§ Jobs
A: In the Riverside Airshow 2012 post, rewrite the paragraph beginning "Riverside Airshow Homepage:" as a short list that keeps its main facts.
B: Answer these questions using the Riverside Airshow 2012 post.
(i) What is the street address of Riverside Airport?
(ii) At what time does the airport close for the airshow?
(iii) Which aircraft performs the fly-bys at 10:15?
C: Pick up the Riverside Airshow 2012 post after its last line and keep writing it.
═════ Document excerpt
# Riverside Airshow 2012



## wheelsup_cavu (Mar 27, 2012)

Something to think about doing this weekend if you live close to Riverside.

Riverside Airshow Homepage: Riverside Airshow Homepage
20th Annual Airshow - March 31, 2012 - 9:00 AM to 4:00 PM
Riverside Airport - 6951 Flight Road - Riverside, CA 92504

Tentative Riverside Airshow Schedule: Riverside Airshow Schedule

7:00	Airshow Pancake Breakfast on the Ramp
9:30	Airport closes for Airshow 2012
9:50	Just In Time Skydivers Jump With American Flag
10:05	Welcome Address by Congressman Ken Calvert; Mayor Ronald Loveridge; 3rd Ward Councilman Rusty Bailey; Introduction of City Council; Other Dignitaries; Airport Director, Mark Ripley; Air Show Board Members; Airboss Chris Davis, Airshow Chairman Mike Lindgren and Airshow Coordinator Tom Miller
10:15	Fly-bys by USAF KC-135 “Stratotanker”
10:20	Frank Donnelly with Dr. D’s Old-Time Aerobatics (AM Performance)
══════════
═════ Excerpted data
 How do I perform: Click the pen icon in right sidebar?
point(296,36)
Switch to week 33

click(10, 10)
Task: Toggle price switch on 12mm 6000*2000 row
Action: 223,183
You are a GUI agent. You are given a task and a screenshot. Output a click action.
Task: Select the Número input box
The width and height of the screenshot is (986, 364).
══════════
═════ Excerpted data
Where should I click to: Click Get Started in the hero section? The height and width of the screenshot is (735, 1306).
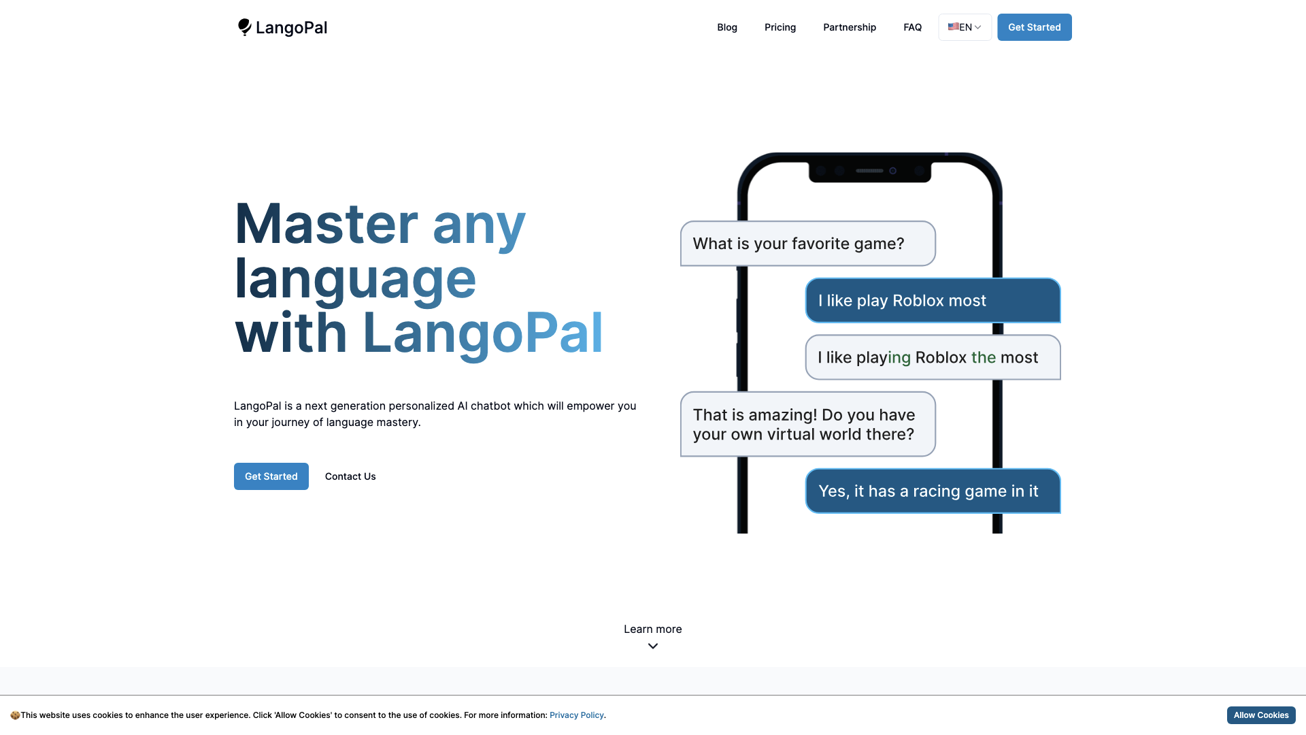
══════════
═════ Excerpted data
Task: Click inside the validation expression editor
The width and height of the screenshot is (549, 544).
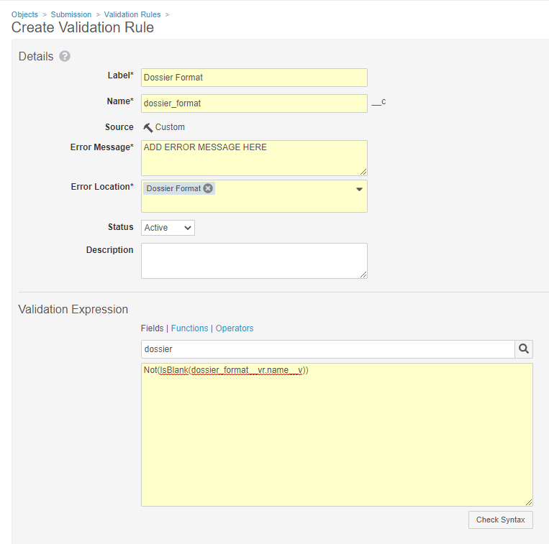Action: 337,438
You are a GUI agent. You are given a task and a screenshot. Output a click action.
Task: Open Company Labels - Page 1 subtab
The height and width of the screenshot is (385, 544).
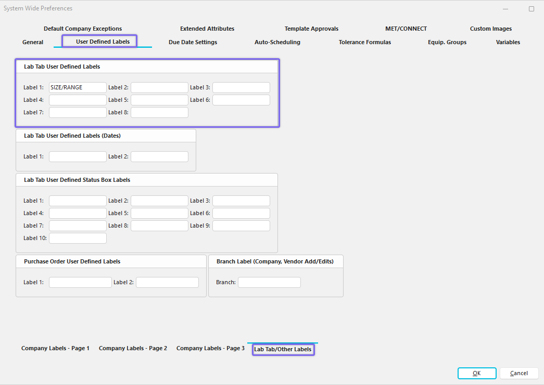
══════════
§ Answers by task
A:
- Event: 20th Annual Riverside Airshow
- Date: March 31, 2012
- Hours: 9:00 AM to 4:00 PM
- Location: Riverside Airport, 6951 Flight Road, Riverside, CA 92504

B:
(i) 6951 Flight Road, Riverside, CA 92504
(ii) 9:30
(iii) The USAF KC-135 "Stratotanker"

C:
10:30	Silver Wings Aerobatics and Wing Walking (AM Performance)
10:40	John Collver’s T-6 “War Dog” Aerobatics (AM Performance)
10:50	Smoke-n-Thunder Jet Car race with John Collver (AM Performance)
11:00	Jon Melby Pitts Muscle Bi-Plane Aerobatics (AM Performance)
11:10	Doug Jardine’s Sbach 342 “Thunderbolt” Aerobatics (AM Performance)
11:20	Tim Weber “GEICO MXS”Aerobatics (AM Performance)
11:40	T-6 “Texan” Formation Fly-bys
11:50	Corona Remote Control Club
12:20	Fly-bys by USAF F-16 “Viper”
12:30	Riverside Police Department Helicopter Chase and Demonstration
12:50	Riverside Police Department K-9 Demo in front of announcers stand
1:10	Just In Time Skydivers (PM Performance)
1:25	Silver Wings Aerobatics and Wing Walking (PM Performance)
1:45	Frank Donnelly with Dr. D’s Old Time Aerobatics (PM Performance)
2:00	Jon Melby Pitts Muscle Bi-Plane Aerobatics (PM Performance)
2:20	Doug Jardine’s Sbach 342 “Thunderbolt”Aerobatics (PM Performance)
2:35	John Collver’s T-6 “War Dog Aerobatics (PM Performance)
2:50	Smoke-n-Thunder Jet Car re-match with John Collver (PM Performance)
3:10	Tim Weber “GEICO MXS” Aerobatics (PM Performance)
3:25	USAF A-10 “Thunderbolt II” with P-38 “Lightning” “Heritage Flight”
3:40	C-17 “Globemaster III” Departure and Fly-Bys
3:50	CAF, P-51 and Mixed Warbird Fly-bys and Departures
4:00	End of Airport Open House Program and Airshow 2012

There is also a classic cars show at this event.


Wheels


----------



## Thorlifter (Mar 28, 2012)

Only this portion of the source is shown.